→ Exercise materials:
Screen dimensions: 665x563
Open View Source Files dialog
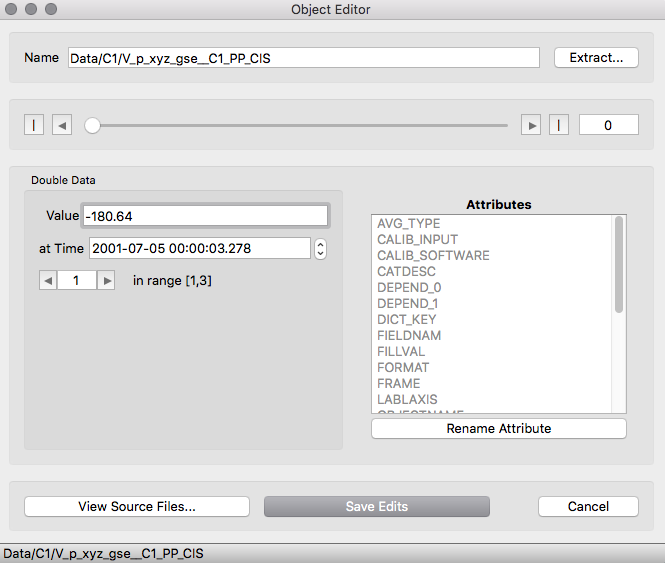tap(136, 506)
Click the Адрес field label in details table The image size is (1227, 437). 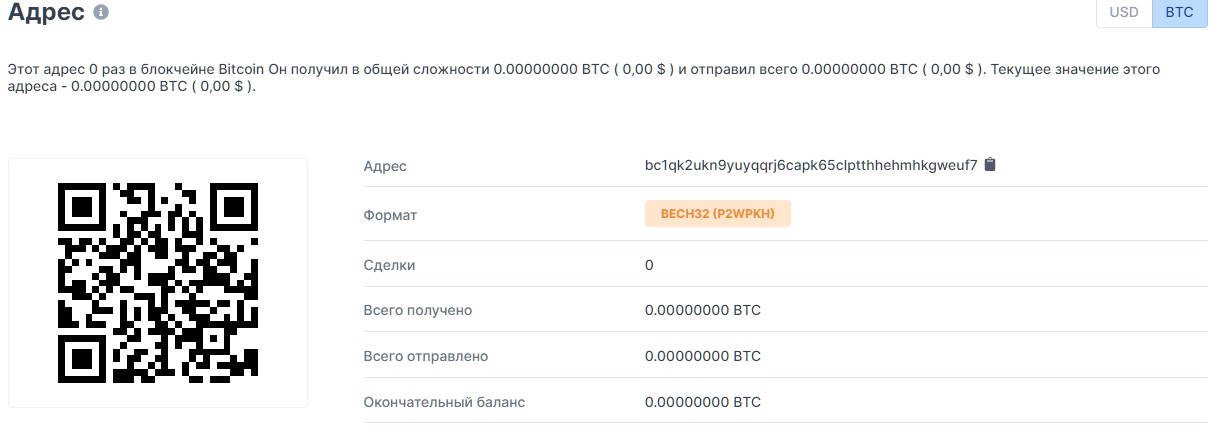click(x=385, y=166)
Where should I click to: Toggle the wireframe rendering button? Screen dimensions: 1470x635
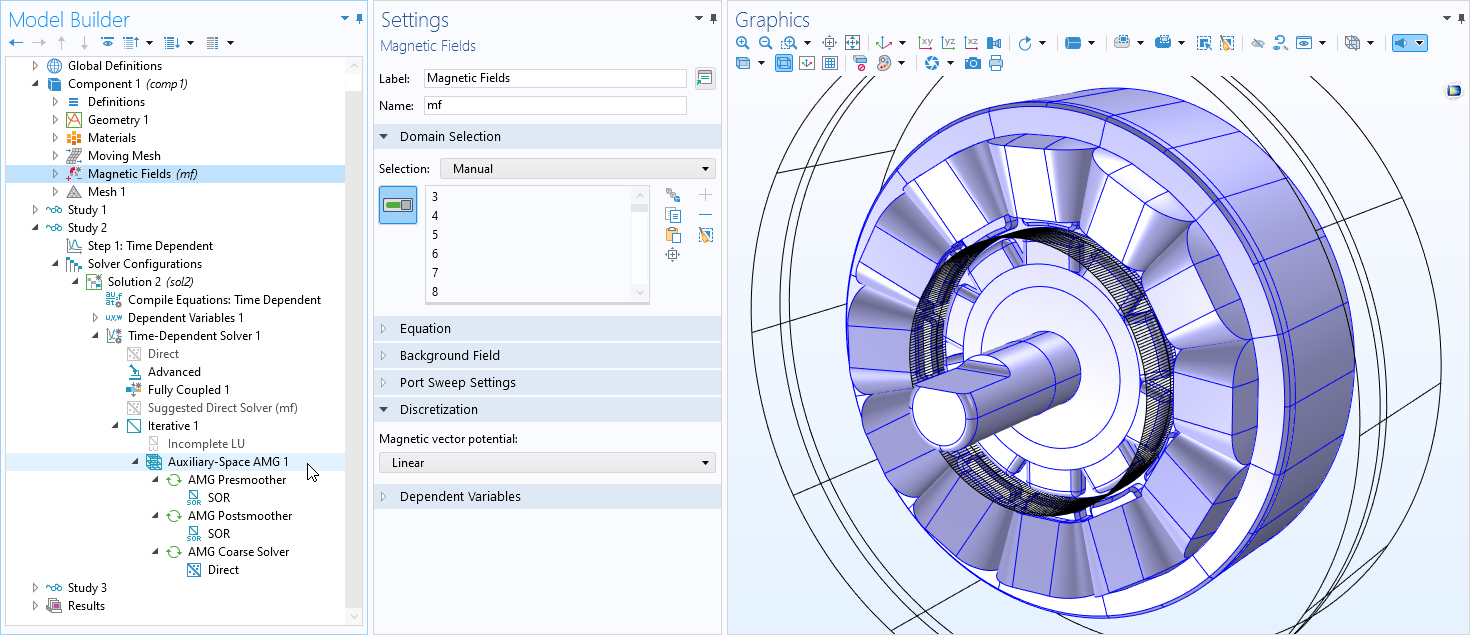click(x=784, y=63)
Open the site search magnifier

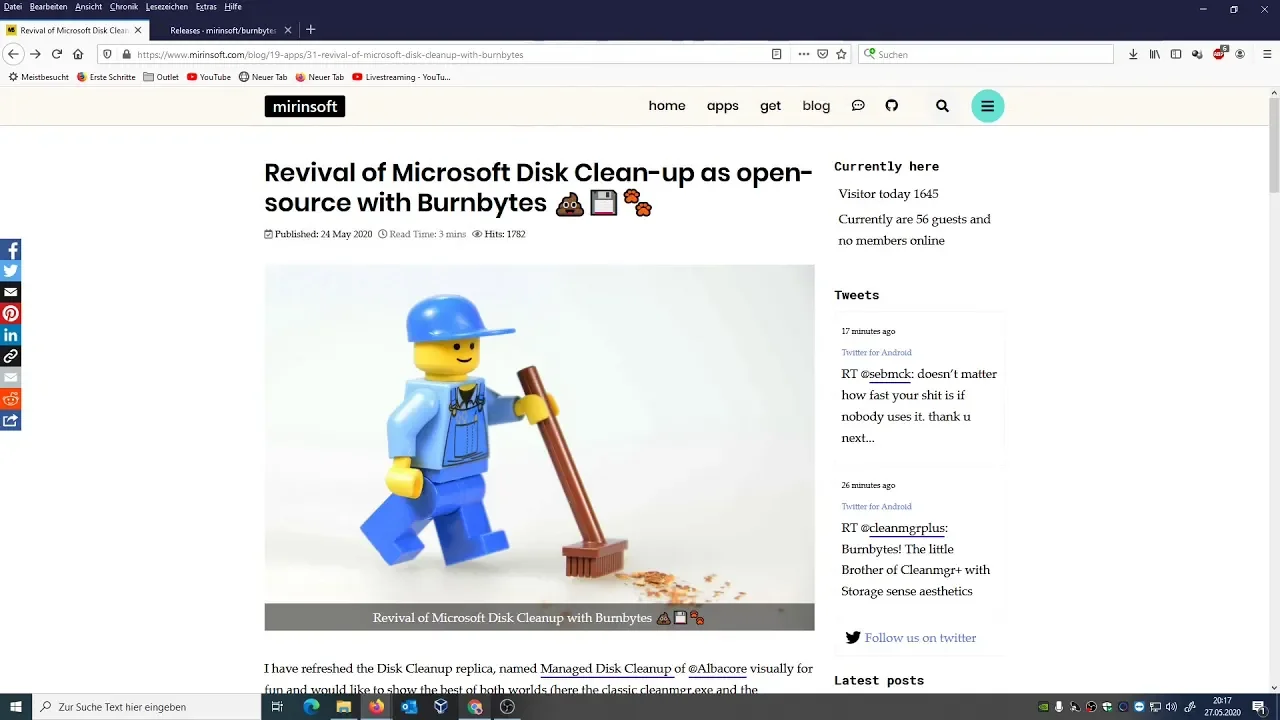tap(942, 106)
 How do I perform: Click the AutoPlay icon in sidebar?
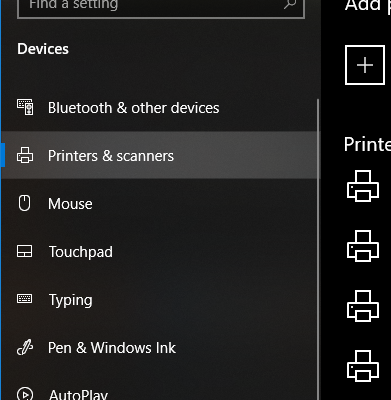click(x=25, y=394)
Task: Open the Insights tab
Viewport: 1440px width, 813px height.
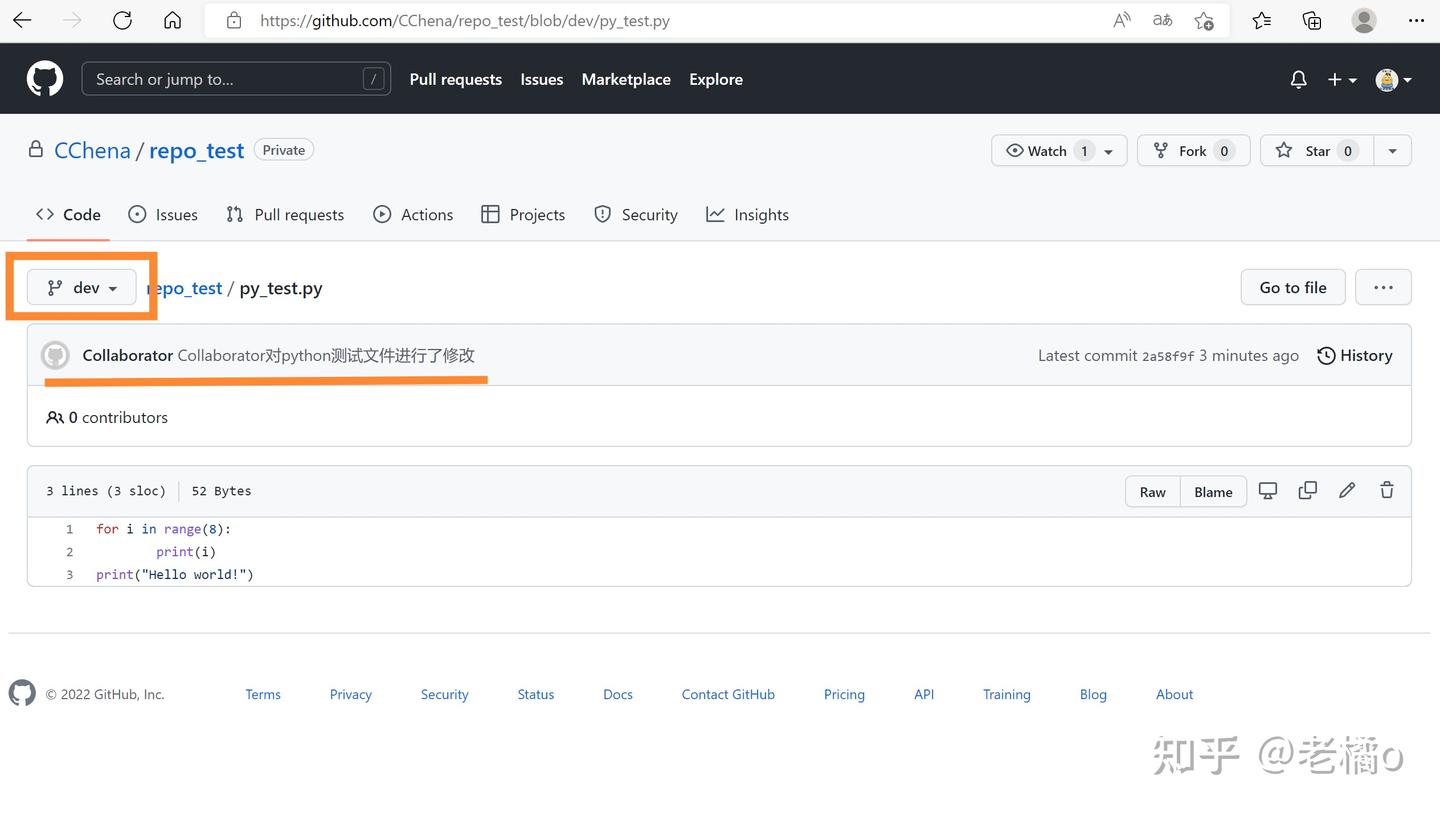Action: (747, 214)
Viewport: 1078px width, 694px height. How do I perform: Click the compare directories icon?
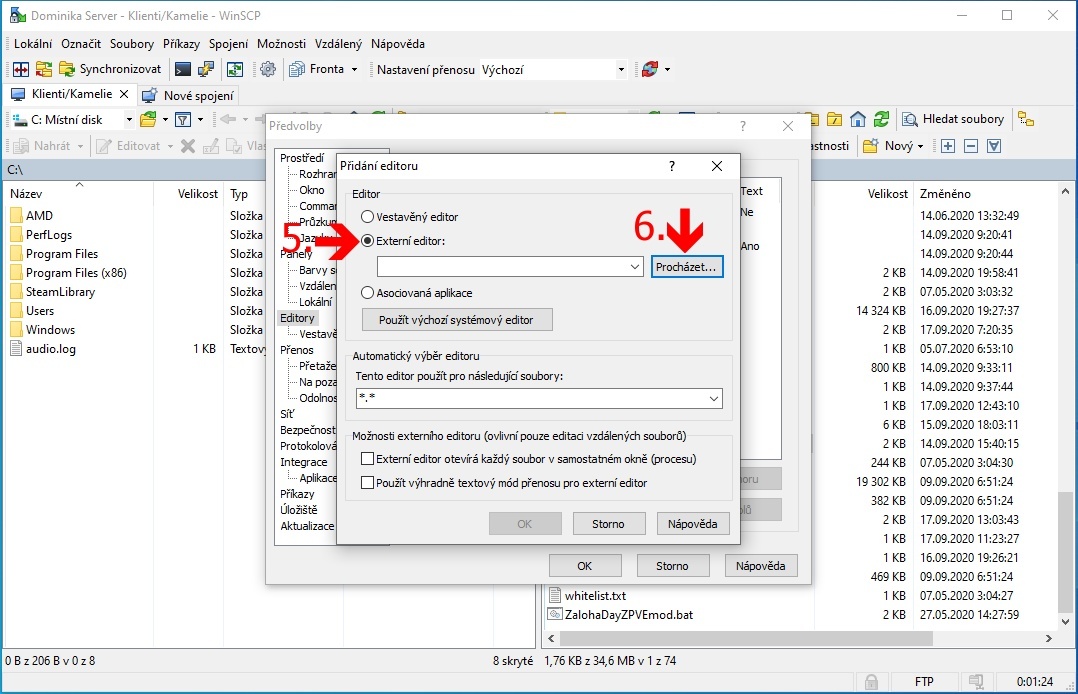pos(20,69)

→ Aim of the task: Copy the entries above exactly from the line with "Viewport: 1078px width, 694px" down to their last line, both ends included. Do not copy any pictures.

→ Solved exercise:
Viewport: 1078px width, 694px height. How do I perform: Click the compare directories icon?
pos(20,69)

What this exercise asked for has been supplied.